THE CRYSTAL STRUCTURES OF SEVERAL 48G7 CATALYTIC ANTIBODIES WITH ESTEROLYTIC ACTIVITY. Gary J. Wedemayer*, Leo Wang & Ray C. Stevens, Chemistry Department, University of California, Berkeley 94720 USA

Catalytic antibodies (CA's) are immunological proteins which have been selected to catalyze specific chemical reactions. The CA 48G7, which was raised against the para-nitrophenyl phosphonate transition state shown below,

catalyzes the hydrolysis of the corresponding para- nitrophenyl ester and carbonate with acceleration rates in excess of 10⁴ (Patten et al., Science (in press) 1996). Working with E. coli expressed protein, we have studied affinity-matured and germline antibodies. X-ray diffraction data was collected on Fab-only and on Fab-hapten crystals. Processing of this data led to four crystal structures, the best of which had a resolution of 1.95 Å. A picture of both 48G7 hapten binding and affinity maturation has emerged from this study. Of particular interest is that of the nine replacement mutations fixed during affinity maturation of this CA, none is in the active site in contact with the transition state analog.
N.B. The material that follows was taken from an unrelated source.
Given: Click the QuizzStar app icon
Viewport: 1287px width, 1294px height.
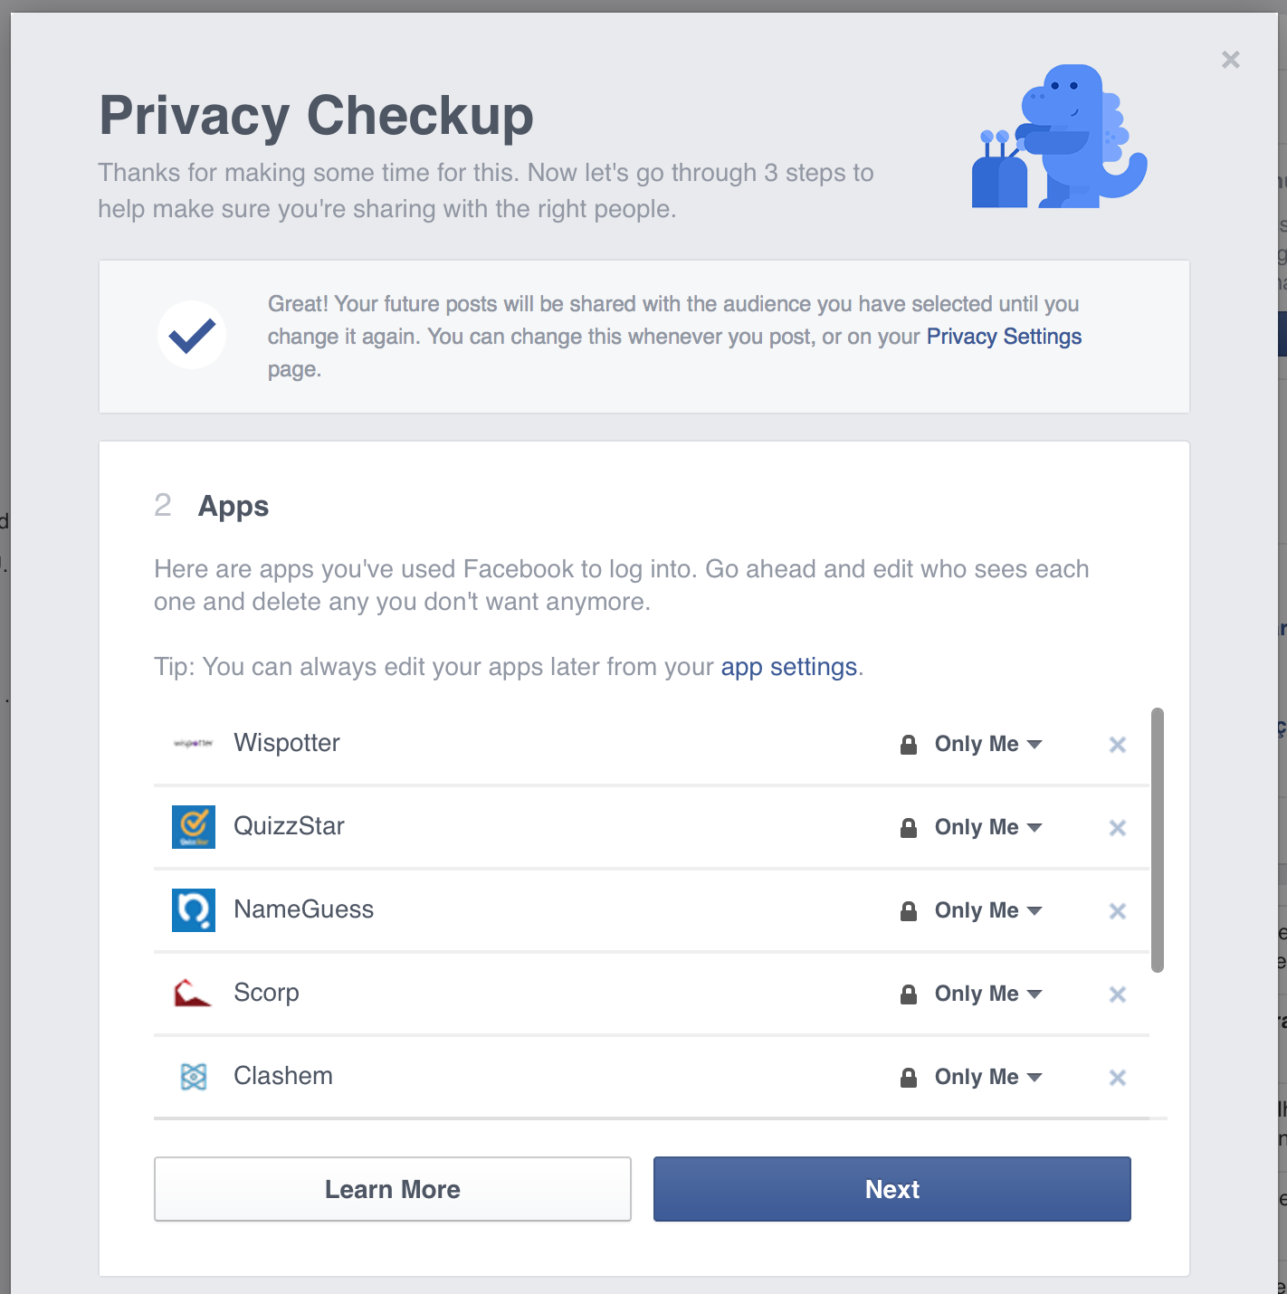Looking at the screenshot, I should 194,827.
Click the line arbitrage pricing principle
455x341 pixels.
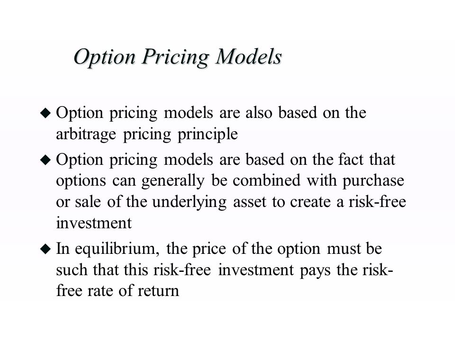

This suggests that the 10⁴-fold increase in hapten binding seen in the mature antibody as compared to the germline results not from direct substitutions at the active site but rather from more distant replacements which alter active site geometry or conformational flexibility. Also of interest is the lack of active site serines, which are reported to play important mechanistic roles in the catalysis of other esterolytic antibodies (Zhou et al., Science 265, 1059). Instead, catalysis in the 48G7 CA appears to proceed through activated waters which are bound in the active site.